▶ _Work instructions_
Go through the listing below. Copy each line that has the string "pour".
START Information provided
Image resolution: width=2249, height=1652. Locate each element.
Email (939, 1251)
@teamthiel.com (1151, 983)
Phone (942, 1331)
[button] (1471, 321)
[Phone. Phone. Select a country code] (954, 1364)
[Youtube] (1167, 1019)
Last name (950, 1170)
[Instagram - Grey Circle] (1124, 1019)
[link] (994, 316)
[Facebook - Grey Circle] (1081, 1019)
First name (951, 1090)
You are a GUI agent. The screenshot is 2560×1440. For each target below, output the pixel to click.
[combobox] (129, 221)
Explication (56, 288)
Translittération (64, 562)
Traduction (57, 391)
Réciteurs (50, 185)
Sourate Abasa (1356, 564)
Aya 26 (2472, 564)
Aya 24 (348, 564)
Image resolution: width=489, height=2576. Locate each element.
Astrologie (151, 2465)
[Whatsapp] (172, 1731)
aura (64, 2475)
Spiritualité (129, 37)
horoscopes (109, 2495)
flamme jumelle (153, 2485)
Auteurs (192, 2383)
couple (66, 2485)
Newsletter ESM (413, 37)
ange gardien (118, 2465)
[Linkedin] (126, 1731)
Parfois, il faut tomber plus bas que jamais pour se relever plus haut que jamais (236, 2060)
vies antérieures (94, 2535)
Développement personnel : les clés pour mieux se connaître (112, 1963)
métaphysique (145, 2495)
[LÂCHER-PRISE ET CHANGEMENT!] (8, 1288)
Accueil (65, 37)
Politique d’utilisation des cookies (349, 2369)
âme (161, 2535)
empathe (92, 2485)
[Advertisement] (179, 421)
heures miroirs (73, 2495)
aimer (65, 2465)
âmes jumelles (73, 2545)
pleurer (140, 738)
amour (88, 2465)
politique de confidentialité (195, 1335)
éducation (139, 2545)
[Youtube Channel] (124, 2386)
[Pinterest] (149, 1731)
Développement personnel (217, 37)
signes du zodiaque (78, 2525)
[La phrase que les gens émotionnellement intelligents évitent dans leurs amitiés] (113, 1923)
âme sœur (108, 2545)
END Information provided
▶ _Response for this exercise_
Parfois, il faut tomber plus bas que jamais pour se relever plus haut que jamais (236, 2060)
Développement personnel : les clés pour mieux se connaître (112, 1963)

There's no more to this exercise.